What About Alternatives to IronPDF?
iTextSharp supports incremental saves but doesn't have high-level revision management APIs. You'd need to manually parse PDF structure to extract revisions.
Aspose.PDF has similar capabilities but with a more complex API. Licensing costs are higher for commercial projects.
Adobe PDF Library (C++ with .NET wrappers) offers comprehensive revision tracking but requires significant integration effort.
I chose IronPDF because SaveAsRevision and GetRevision are straightforward, and the signature permission model integrates cleanly with our workflow.
How Do I Test Signature Invalidation?
Create a test workflow:
using IronPdf;
using IronPdf.Signing;
// Create and sign a PDF
var pdf = PdfDocument.FromFile("test.pdf", TrackChanges: ChangeTrackingModes.EnableChangeTracking);
pdf.SignWithFile("cert.p12", "password", null, SignaturePermissions.FormFillingAllowed);
var signed = pdf.SaveAsRevision();
signed.SaveAs("test-signed.pdf");
// Reload and make an unauthorized edit
var reloaded = PdfDocument.FromFile("test-signed.pdf", TrackChanges: ChangeTrackingModes.EnableChangeTracking);
reloaded.AddHtml("<h1>Unauthorized Edit</h1>");
reloaded.SaveAs("test-tampered.pdf");
// Verify signatures
var tampered = PdfDocument.FromFile("test-tampered.pdf");
var results = tampered.Signature.VerifySignatures();
foreach (var result in results)
{
Console.WriteLine($"Signature valid: {result.Status == SignatureStatus.Valid}");
}
The signature verification shows False because adding HTML content wasn't permitted.
Should I Always Enable Revision Tracking?
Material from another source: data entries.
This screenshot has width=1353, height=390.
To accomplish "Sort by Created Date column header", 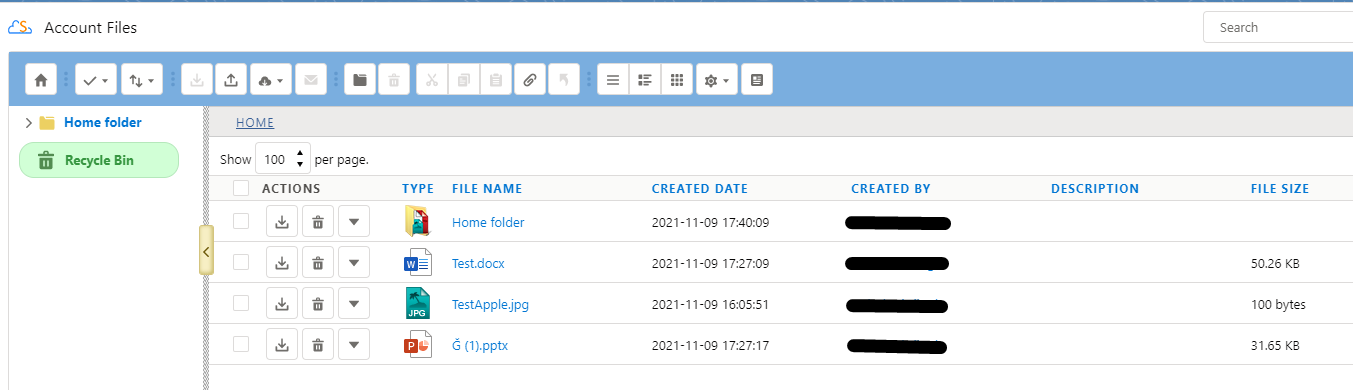I will 699,188.
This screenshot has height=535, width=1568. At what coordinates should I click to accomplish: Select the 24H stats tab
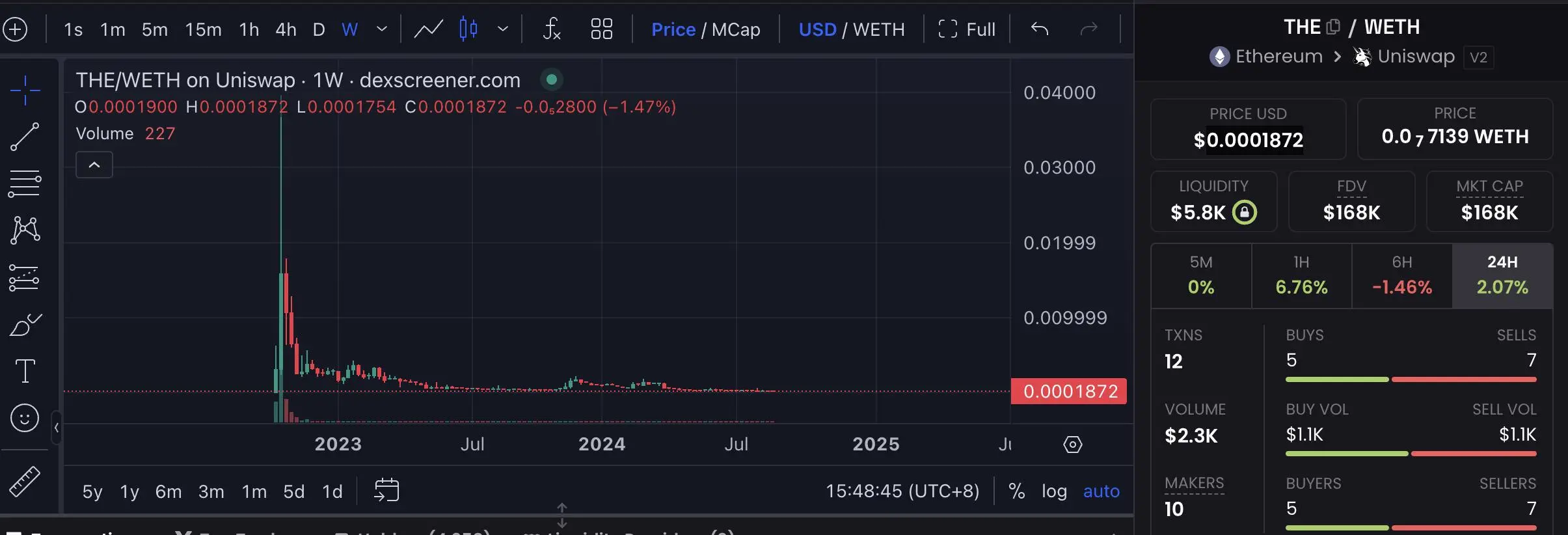click(x=1502, y=275)
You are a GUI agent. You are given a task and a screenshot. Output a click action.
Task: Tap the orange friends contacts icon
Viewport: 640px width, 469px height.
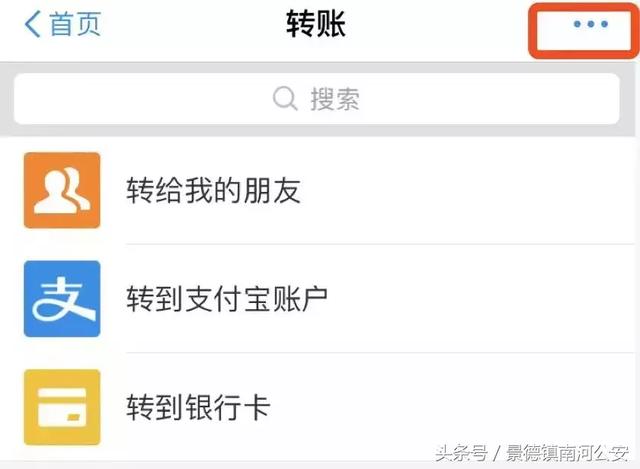tap(62, 190)
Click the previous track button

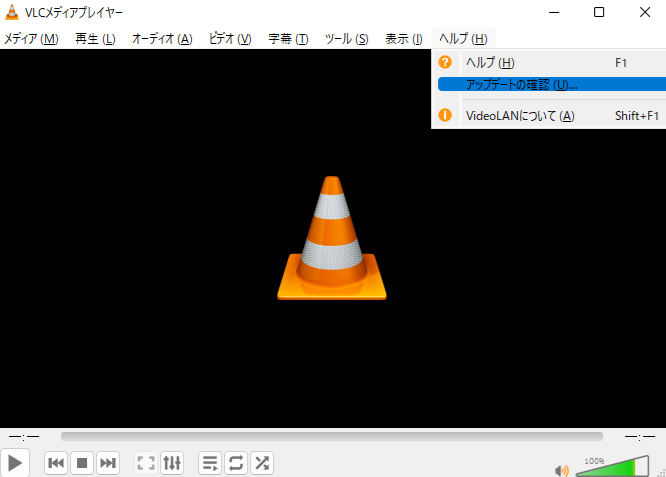pyautogui.click(x=57, y=463)
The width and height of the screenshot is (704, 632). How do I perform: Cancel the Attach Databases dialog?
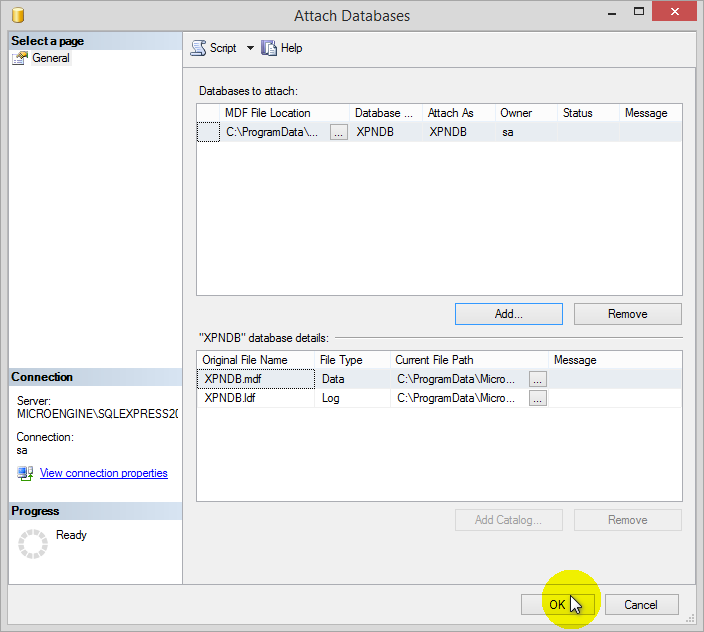[x=640, y=604]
Not always. Revisions add complexity and file size. Use them when:
- Compliance required: Legal, medical, or financial documents needing audit trails
- Multi-party signatures: Multiple people sign sequentially
- Change verification: You need to prove what changed and when
Skip revisions for:
- Generated reports: No signature or approval workflow
- Internal documents: No compliance requirements
- One-time PDFs: No future edits expected
In our system, contracts and compliance documents use revisions. Invoices and reports don't.